▸ **Source material**:
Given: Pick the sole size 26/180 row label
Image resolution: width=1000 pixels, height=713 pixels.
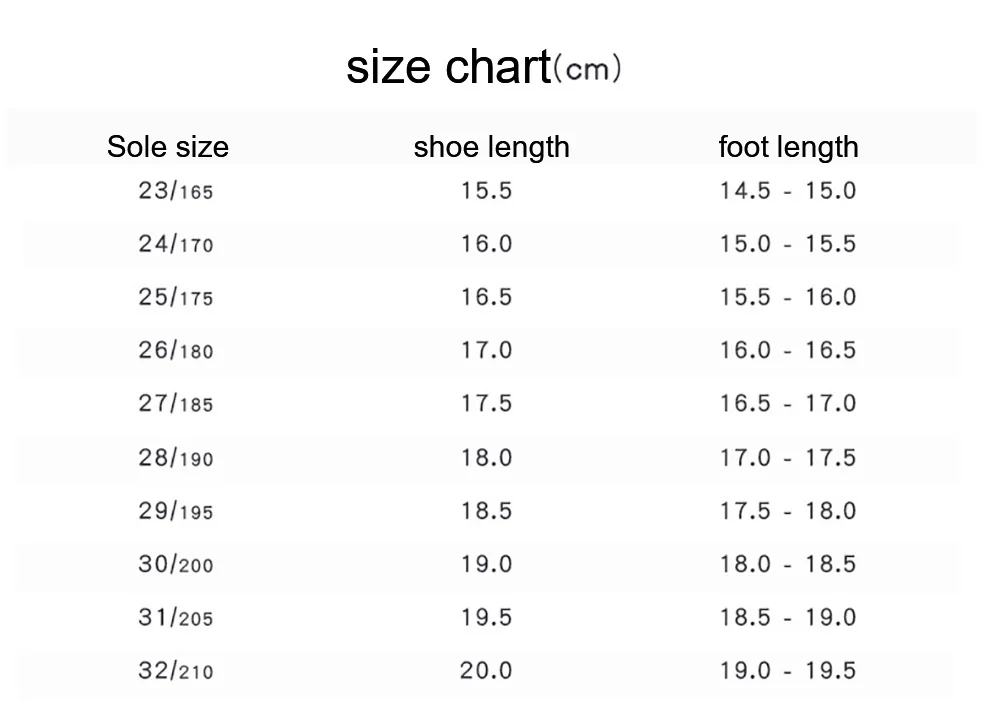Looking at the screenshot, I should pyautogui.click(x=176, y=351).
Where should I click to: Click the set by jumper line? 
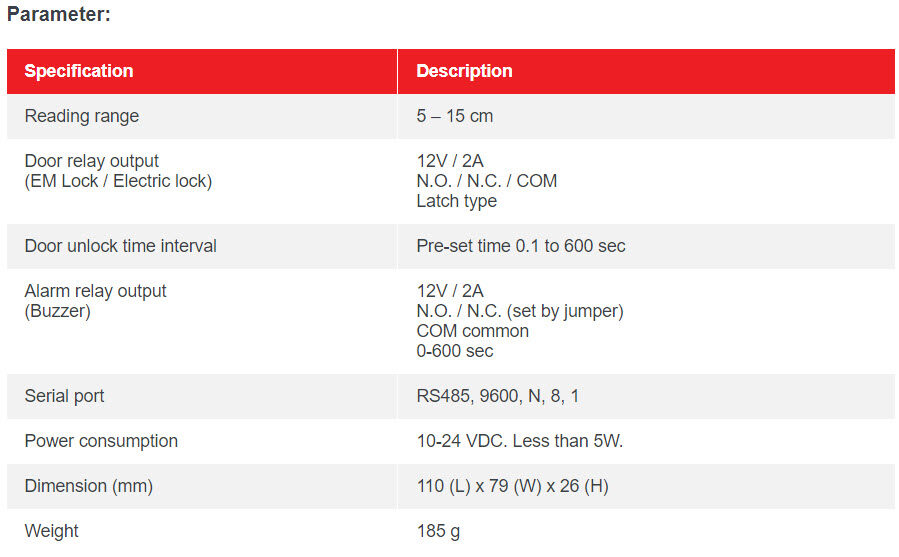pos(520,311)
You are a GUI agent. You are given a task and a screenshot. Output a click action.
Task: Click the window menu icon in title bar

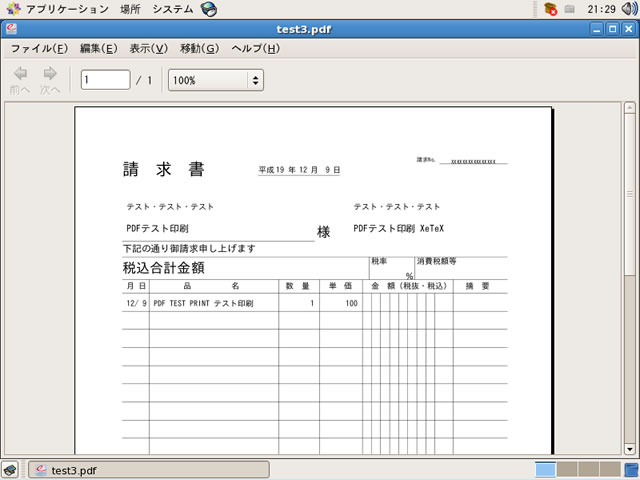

--

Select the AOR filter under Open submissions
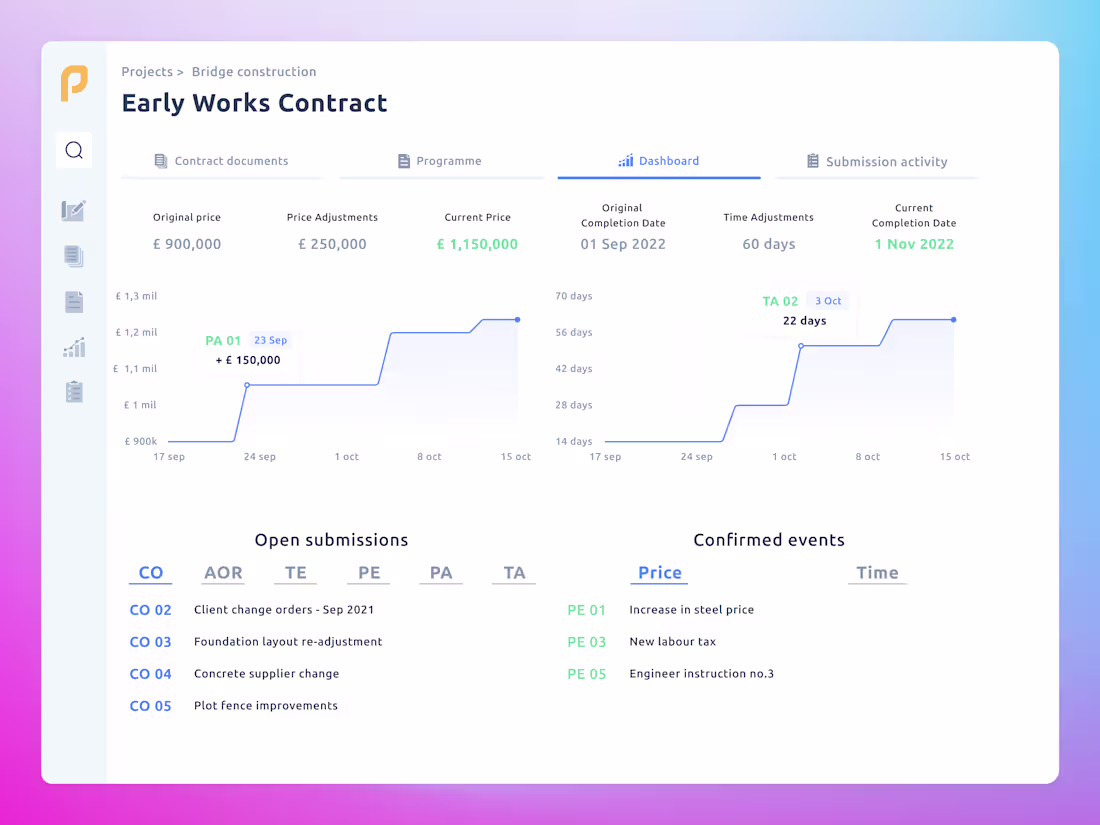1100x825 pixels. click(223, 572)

* * *

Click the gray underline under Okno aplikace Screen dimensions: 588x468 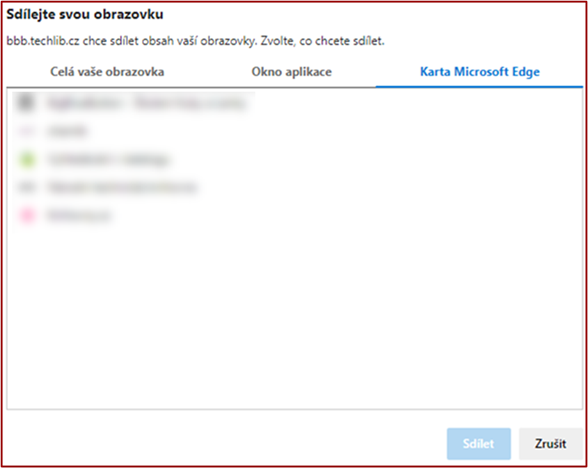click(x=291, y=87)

▸ **Work instruction**: The entries above hold the needed span. Transcribe exactly the lines from the one with "You are a GUI" to the one with "Task: Click the window menu icon in title bar", both included.

▸ **Task response**:
You are a GUI agent. You are given a task and a screenshot. Output a click action.
Task: Click the window menu icon in title bar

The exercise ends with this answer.